算数ドリルを用いた子どもの放課後学習スタート!

2020年3月12日

マリみんなの学校プロジェクトでは、子どもたちの基礎学力の定着を目指した学校運営委員会(CGS)の活動を支援しています。JICA「みんなの学校プロジェクト」で開発された「算数ドリル」を活用した補習活動を実施することで、基礎的な計算能力の定着を目指す活動です。

1月より実施していた、現時点での子どもの算数学力を把握するプレテスト(2020年1月31日のプロジェクトニュースをご覧ください)の集計が終わり、テスト結果を保護者や地域住民と共有するための住民集会が開催されました。

1年生は入学したてのため点数が高くないのは当然ですが、2年生から4年生でも大半の子どもがごく単純な計算問題すら正解できていませんでした。算数は積み上げ型の学習と言われますが、基礎となる計算能力が確立されていないと、より難しい計算は解けません。ほとんどの生徒が、その学年に上がる前に身につけておくべき計算能力を身につけられていないということが明らかになりました。

住民集会では、テスト結果の集計と分析を行ったマリのNGOスタッフがこのことを説明したところ参加者の多くは大きなショックを受け、その原因を集会で話し合った結果、親が子どもの学習に無頓着で学校に任せきりであるケースが多いことが挙げられました。このような状況を改善するため、子どもたちが頼れる大人の助けを得て演習や復習などの自己学習をしっかり行なえるよう、算数ドリルを用いた放課後学習を学校運営委員会の活動として開始することが決定され、さっそく2月中旬からスタートしています(午後の授業がない水曜と木曜の放課後にそれぞれ2時間と、土曜の午前中3時間で週に合計7時間)。

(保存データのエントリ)
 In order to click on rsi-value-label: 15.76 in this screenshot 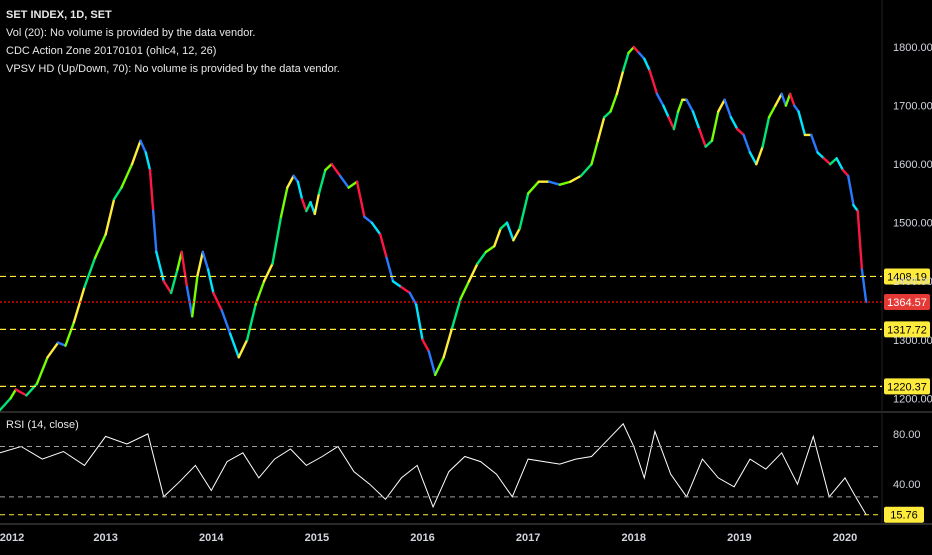, I will do `click(904, 516)`.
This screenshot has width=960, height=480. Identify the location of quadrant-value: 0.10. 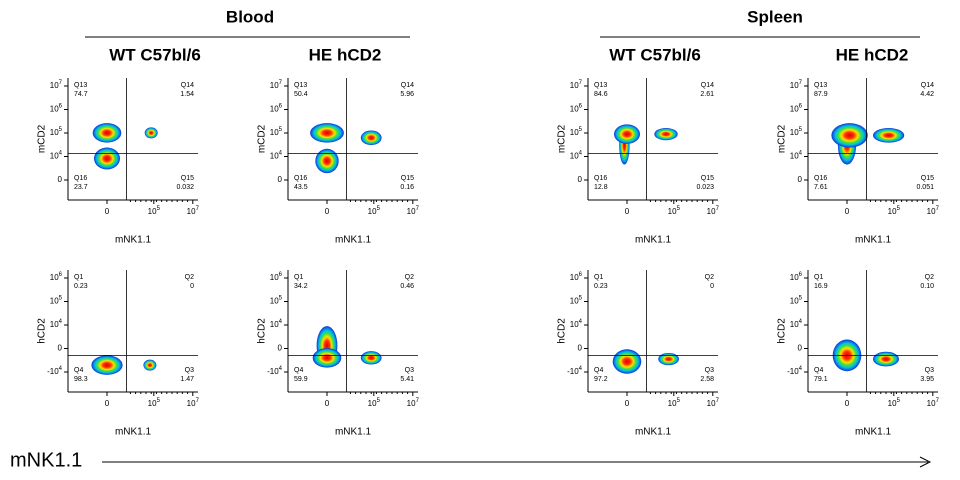
(927, 286).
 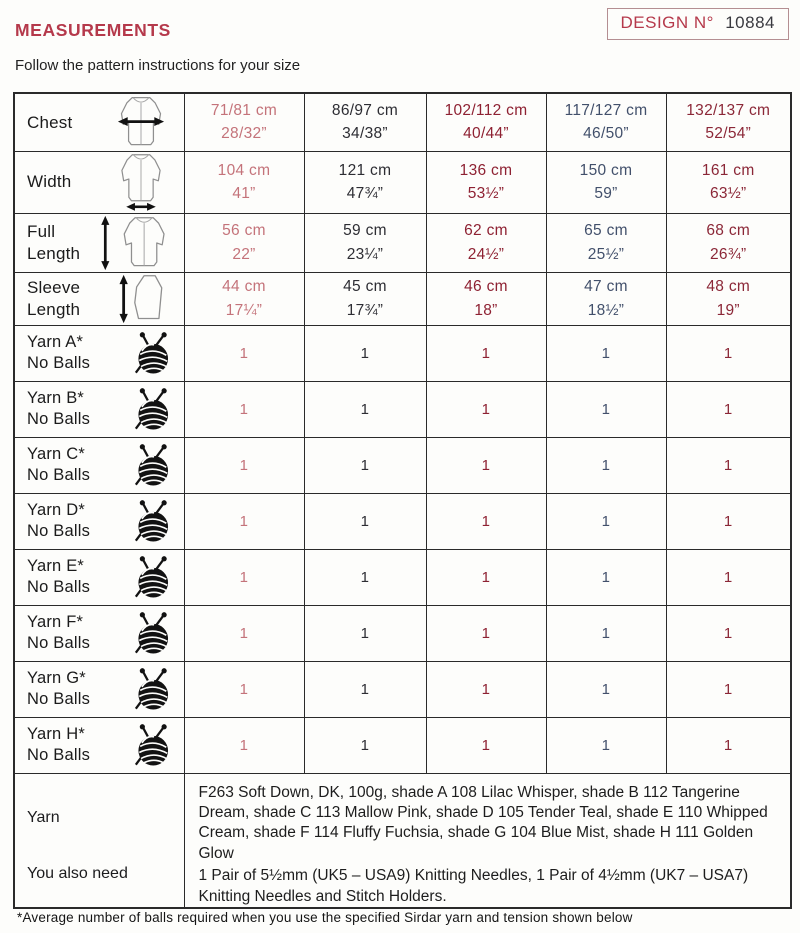 I want to click on value-cell: 132/137 cm 52/54”, so click(x=728, y=122).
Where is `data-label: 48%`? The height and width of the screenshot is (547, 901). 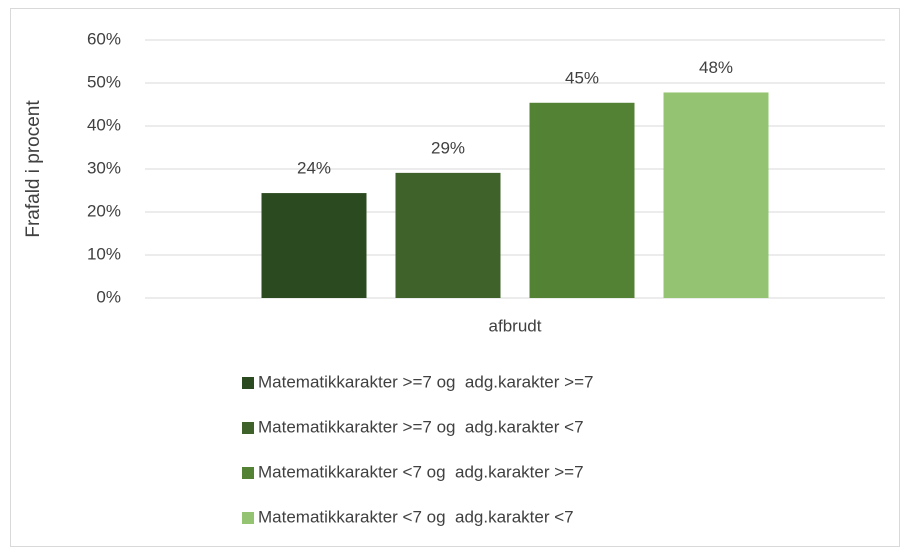
data-label: 48% is located at coordinates (716, 68).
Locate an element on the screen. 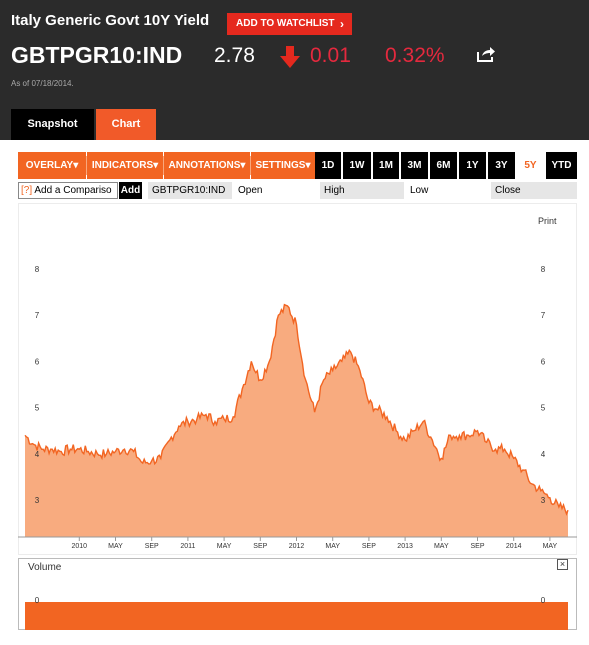  x-tick-label: 2013 is located at coordinates (405, 546).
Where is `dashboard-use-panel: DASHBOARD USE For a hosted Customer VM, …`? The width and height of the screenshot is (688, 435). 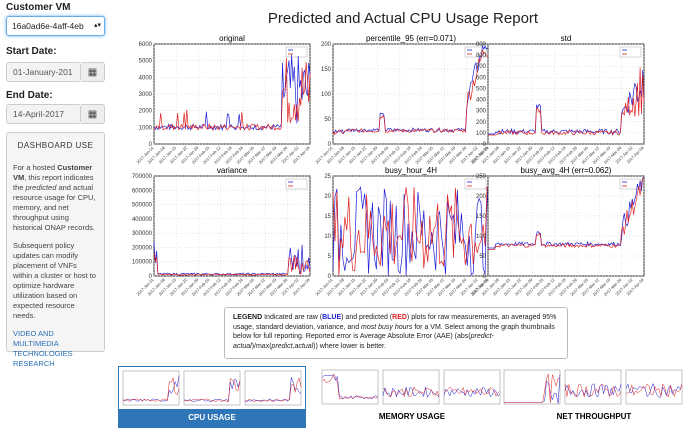
dashboard-use-panel: DASHBOARD USE For a hosted Customer VM, … is located at coordinates (56, 250).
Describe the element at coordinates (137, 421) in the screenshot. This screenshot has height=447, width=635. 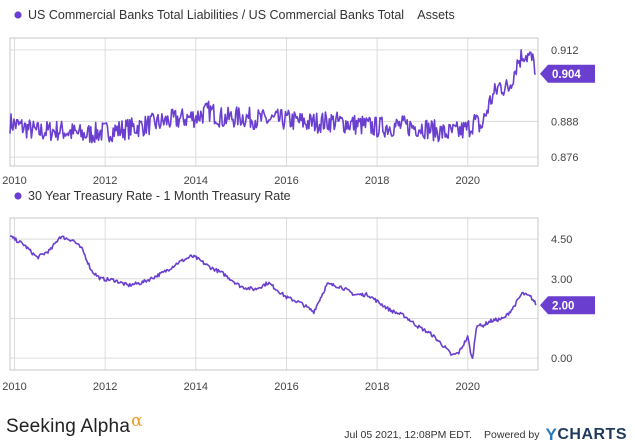
I see `alpha-icon: α` at that location.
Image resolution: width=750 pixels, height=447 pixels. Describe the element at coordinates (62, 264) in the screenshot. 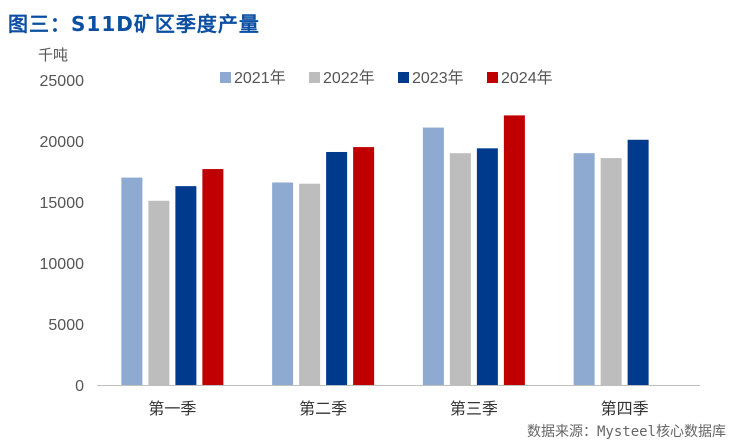

I see `y-tick-label: 10000` at that location.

取り組む課題:
1 > 上のエントリのうち、"Describe the element at coordinates (137, 421)"を含む行から始めてエントリの最後の行までを、空行を除いた番号付きリストとして整理してください。画像は回答に含めないでください。
2 > マリの算数ドリルによる放課後学習についての文章を、最後の文の後から引き継いで書き進めてください。

順番の回答:
1 >
1. Describe the element at coordinates (137, 421) in the screenshot. This screenshot has height=447, width=635. 
2. I see `alpha-icon: α` at that location.
3. Image resolution: width=750 pixels, height=447 pixels. Describe the element at coordinates (62, 264) in the screenshot. 
4. I see `y-tick-label: 10000` at that location.

2 >
この放課後学習は、地域のお兄さん・お姉さん、保護者などがボランティアで手助けします。地域ボランティアの皆さんが説明しているときは、普段学校で接している先生たちとは違うためか少々緊張気味の子どもたちもいましたが、一人ひとりにドリルが渡され、いよいよ自習学習が始まると、集中してドリルに取り組んでいました。1ページ終わるごとに地域ボランティアのところへドリルを持っていき、答え合わせをしてもらいます。全問正解するまで何度も繰り返すことで、基礎的な計算能力の定着を目指します。

2月下旬には、JICA本部やセネガル事務所からマリへ出張された方々にも放課後学習の様子を見ていただきました。学校によっては一つの教室に100人近く!子供たちがいる場合もあり、2人掛けの机に3人座って肌を寄せ合いながら学習する姿や、マリの子どもたちが躓くポイント、問題を解けた時の嬉しそうな表情、地域ボランティアの熱心な姿、こうした活動を支える学校運営委員会の様子について見て、現場の熱意を感じていただけました。

この取り組みが継続されるためには、地域ボランティアや子どもたちの頑張りだけではなく、保護者たちの意識が高まることも大切です。また、子どもたちがどこで躓いているか、地域ボランティアたちは担任の先生とも情報を交換し、先生が日々の授業を通じて困難を抱える子どもを重点的にサポートすることも期待されています。これから計画通りに、そしてどのようにこの取り組みが実施されているかモニタリングしていけるよう、プロジェクトでは引き続き支援を行っていきます。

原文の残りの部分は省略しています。